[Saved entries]
★ ★ ★ ★

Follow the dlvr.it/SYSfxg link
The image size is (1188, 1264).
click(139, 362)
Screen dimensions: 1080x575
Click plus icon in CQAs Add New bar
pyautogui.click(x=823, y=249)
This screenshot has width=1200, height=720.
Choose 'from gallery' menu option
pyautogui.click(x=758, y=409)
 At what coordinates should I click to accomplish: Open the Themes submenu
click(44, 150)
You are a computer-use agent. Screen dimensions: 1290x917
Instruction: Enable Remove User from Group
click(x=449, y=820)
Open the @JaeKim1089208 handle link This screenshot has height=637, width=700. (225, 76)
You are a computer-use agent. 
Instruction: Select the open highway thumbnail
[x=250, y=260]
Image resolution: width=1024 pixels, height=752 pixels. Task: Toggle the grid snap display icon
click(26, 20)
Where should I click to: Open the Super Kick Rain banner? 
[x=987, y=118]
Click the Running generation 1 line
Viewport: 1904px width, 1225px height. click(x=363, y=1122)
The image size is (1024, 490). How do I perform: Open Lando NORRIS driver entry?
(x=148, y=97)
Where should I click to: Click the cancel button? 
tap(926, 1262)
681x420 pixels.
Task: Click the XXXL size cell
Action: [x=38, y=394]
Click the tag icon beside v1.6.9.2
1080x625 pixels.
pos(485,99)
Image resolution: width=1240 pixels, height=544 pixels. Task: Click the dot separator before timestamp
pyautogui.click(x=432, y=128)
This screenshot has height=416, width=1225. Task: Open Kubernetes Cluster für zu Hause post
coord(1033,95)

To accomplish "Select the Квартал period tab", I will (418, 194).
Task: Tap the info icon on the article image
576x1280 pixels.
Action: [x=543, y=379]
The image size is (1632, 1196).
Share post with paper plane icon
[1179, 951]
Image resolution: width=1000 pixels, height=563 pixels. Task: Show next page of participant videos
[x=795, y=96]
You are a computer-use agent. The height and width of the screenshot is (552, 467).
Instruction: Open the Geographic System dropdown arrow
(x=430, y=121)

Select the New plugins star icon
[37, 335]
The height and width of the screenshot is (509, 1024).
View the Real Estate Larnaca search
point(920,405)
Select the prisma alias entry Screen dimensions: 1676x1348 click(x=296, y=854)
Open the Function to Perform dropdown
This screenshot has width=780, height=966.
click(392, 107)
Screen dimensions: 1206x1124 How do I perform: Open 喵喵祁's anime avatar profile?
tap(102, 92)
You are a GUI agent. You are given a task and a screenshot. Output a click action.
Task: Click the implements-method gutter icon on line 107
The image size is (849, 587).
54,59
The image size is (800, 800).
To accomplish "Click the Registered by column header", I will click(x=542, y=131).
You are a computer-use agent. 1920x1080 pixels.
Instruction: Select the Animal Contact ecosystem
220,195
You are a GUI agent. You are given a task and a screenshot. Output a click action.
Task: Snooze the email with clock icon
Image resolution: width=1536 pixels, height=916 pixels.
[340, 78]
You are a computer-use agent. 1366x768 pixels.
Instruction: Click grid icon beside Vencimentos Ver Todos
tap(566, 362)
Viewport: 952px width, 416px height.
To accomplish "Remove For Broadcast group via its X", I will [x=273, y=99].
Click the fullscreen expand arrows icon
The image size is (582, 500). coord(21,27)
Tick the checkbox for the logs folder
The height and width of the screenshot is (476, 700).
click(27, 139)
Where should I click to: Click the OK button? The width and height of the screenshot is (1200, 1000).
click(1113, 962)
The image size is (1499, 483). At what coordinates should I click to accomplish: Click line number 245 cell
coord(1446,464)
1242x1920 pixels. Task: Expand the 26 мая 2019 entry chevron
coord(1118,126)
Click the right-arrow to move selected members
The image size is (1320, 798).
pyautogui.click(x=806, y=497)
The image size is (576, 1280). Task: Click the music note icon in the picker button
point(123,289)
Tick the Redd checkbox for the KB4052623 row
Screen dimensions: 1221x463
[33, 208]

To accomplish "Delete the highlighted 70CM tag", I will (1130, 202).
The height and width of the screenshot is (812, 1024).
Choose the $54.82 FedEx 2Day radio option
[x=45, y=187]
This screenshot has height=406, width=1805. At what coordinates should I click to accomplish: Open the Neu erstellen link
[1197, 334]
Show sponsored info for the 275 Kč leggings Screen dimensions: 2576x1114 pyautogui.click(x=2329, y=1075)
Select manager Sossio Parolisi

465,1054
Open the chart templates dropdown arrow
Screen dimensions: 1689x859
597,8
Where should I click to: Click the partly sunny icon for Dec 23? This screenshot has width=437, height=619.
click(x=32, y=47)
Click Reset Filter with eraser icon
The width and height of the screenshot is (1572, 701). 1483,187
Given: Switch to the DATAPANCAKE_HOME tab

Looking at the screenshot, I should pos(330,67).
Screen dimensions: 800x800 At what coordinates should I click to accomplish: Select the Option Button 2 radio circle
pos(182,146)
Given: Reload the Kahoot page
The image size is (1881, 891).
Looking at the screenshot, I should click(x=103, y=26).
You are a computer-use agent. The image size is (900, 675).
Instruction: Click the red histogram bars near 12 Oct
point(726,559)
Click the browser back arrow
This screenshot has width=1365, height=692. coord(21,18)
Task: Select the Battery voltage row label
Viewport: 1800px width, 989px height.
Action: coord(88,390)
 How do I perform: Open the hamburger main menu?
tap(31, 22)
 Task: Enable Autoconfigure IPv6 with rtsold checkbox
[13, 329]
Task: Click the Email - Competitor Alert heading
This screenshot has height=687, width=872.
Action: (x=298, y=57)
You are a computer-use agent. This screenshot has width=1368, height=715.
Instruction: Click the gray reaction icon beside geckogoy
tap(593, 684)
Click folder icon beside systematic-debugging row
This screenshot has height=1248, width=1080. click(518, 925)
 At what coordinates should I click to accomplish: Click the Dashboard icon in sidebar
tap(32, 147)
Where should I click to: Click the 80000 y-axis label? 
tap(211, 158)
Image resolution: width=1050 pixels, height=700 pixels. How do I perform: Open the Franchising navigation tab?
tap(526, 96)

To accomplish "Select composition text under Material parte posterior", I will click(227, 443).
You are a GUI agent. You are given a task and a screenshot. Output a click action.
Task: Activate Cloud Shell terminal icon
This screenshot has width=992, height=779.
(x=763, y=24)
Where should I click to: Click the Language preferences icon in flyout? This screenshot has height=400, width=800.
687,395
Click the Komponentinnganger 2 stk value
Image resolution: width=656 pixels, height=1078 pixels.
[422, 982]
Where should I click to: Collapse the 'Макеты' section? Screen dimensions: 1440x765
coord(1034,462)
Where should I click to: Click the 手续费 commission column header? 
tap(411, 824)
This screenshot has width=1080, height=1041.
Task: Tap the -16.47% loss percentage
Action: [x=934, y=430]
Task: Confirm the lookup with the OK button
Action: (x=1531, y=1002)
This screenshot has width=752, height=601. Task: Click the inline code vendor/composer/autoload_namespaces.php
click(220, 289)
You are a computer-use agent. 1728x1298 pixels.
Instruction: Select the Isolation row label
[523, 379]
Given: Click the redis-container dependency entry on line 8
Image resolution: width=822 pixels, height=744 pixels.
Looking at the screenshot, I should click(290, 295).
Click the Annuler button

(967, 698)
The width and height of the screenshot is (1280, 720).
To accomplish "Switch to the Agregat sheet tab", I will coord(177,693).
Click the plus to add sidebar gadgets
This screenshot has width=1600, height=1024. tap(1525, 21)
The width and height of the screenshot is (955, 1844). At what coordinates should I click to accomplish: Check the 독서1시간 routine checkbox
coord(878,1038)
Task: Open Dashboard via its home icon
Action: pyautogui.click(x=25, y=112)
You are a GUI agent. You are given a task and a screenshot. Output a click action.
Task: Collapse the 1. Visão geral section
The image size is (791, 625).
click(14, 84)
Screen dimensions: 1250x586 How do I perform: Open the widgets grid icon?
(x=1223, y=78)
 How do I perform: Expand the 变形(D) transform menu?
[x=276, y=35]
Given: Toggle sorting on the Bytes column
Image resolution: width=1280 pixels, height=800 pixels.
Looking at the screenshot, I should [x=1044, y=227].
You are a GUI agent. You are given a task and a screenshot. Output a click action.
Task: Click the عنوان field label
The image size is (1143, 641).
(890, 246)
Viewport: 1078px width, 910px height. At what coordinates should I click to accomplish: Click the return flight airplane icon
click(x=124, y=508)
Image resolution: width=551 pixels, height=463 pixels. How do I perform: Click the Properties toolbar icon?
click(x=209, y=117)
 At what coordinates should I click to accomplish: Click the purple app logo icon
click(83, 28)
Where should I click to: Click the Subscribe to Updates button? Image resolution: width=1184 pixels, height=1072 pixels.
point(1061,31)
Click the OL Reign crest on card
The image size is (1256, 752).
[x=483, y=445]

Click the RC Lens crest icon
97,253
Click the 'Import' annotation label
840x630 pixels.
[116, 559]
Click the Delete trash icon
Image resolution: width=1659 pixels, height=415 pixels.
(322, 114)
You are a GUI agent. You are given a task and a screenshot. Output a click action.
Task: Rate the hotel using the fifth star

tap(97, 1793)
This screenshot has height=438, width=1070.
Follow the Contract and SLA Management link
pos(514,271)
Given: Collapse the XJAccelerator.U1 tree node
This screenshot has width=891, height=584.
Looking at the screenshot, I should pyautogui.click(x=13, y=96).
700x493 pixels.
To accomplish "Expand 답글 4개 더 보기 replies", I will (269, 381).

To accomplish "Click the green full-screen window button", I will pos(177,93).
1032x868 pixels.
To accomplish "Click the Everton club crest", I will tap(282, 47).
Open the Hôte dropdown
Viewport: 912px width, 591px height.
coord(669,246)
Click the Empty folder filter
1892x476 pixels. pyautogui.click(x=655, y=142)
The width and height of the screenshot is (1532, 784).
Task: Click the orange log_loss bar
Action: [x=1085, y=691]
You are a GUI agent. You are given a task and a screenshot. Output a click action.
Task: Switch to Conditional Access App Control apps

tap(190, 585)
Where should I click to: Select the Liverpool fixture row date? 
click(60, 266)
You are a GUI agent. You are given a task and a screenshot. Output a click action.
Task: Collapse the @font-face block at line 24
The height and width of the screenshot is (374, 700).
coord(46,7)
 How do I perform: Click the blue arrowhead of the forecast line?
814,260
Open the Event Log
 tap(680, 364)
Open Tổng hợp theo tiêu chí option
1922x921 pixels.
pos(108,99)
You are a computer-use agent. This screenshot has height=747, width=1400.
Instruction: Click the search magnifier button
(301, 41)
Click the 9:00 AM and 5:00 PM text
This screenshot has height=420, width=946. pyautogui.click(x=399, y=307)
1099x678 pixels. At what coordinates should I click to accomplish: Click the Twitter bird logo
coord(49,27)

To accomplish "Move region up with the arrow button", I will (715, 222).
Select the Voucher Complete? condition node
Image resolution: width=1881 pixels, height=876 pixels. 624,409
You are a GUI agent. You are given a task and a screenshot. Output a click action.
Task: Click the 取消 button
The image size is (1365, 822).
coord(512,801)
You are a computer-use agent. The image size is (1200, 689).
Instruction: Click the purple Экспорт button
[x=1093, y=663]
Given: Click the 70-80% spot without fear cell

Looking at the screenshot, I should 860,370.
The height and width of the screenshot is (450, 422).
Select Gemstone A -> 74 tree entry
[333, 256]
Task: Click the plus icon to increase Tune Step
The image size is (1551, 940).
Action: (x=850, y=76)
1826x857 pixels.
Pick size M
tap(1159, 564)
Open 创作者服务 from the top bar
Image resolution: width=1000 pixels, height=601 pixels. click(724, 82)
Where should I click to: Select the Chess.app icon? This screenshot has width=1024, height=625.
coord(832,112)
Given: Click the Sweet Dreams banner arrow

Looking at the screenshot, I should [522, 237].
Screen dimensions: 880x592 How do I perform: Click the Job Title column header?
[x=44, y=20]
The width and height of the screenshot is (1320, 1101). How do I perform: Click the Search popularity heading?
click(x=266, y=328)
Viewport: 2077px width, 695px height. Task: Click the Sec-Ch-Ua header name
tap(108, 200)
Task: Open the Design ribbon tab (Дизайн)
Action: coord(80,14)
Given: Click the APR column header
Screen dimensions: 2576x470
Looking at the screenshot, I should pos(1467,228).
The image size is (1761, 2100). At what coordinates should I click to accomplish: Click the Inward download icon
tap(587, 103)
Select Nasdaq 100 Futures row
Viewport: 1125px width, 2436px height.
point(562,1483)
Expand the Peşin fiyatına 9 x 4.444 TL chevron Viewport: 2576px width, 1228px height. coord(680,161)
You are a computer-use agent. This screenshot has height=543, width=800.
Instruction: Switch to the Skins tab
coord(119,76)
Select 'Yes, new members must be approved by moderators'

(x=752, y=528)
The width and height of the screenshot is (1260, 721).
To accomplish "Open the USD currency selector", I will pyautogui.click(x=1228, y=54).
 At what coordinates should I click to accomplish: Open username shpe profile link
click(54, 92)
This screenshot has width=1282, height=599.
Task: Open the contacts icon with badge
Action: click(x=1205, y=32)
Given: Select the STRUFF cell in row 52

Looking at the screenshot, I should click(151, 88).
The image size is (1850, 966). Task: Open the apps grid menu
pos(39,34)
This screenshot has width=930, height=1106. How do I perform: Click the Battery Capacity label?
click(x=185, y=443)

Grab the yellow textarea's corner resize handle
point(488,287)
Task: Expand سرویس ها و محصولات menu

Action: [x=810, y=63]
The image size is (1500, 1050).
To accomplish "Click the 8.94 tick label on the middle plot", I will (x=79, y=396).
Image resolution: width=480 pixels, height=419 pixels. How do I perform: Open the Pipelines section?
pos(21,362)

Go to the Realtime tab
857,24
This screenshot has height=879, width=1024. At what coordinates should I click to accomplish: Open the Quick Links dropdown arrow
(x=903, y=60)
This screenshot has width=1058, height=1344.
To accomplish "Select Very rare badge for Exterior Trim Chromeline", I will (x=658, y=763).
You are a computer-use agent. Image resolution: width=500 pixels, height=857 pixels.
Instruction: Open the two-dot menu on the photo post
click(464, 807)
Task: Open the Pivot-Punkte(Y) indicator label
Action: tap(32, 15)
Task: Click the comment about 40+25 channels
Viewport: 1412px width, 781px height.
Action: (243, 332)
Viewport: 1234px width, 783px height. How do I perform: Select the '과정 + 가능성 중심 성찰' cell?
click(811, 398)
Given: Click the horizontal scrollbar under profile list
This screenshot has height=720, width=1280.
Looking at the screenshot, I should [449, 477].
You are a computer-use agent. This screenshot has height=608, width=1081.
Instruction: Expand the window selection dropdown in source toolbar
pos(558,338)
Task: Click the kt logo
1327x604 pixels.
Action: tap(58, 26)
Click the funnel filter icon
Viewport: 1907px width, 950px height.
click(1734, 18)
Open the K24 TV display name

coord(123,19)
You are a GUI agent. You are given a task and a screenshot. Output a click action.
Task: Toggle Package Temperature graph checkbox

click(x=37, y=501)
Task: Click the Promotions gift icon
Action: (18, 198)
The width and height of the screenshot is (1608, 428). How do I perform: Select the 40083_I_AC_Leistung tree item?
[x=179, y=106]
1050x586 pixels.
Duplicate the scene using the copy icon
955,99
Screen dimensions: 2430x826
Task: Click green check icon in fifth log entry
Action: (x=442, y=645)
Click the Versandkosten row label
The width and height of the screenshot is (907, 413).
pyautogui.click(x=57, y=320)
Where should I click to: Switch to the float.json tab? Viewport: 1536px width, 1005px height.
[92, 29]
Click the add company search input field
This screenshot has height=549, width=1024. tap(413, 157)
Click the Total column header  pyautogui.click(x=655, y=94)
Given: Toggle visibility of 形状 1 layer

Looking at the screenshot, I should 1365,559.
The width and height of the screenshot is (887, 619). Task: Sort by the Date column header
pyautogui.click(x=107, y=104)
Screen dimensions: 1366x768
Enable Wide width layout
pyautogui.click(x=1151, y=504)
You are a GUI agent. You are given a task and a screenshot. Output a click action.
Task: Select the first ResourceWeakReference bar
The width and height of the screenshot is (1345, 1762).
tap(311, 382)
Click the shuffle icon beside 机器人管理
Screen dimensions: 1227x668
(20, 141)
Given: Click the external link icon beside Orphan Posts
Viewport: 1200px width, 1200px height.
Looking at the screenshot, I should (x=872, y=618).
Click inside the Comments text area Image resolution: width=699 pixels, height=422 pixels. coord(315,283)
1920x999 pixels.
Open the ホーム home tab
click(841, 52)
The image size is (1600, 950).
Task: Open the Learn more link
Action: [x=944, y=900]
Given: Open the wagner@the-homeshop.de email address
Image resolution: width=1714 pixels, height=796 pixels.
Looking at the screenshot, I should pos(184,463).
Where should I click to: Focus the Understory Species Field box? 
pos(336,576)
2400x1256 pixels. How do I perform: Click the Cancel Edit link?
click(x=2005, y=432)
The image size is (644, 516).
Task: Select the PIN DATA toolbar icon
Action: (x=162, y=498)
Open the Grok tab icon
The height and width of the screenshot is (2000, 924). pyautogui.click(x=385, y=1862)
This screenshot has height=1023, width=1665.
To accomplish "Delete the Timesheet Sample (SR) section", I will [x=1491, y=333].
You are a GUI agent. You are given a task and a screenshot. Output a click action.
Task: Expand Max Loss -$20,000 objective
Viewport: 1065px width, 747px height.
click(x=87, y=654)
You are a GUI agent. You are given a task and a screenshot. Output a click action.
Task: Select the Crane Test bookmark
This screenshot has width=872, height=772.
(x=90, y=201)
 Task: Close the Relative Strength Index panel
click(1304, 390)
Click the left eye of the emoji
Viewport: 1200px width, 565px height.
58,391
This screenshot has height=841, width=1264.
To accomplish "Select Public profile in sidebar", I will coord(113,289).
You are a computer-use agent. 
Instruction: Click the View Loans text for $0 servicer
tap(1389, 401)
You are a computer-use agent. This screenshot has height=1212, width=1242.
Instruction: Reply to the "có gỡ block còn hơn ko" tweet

★ ★ ★ ★

> [To do] Give only the number of lines in the preceding data that include the word "block".

> [Response to the exercise] 2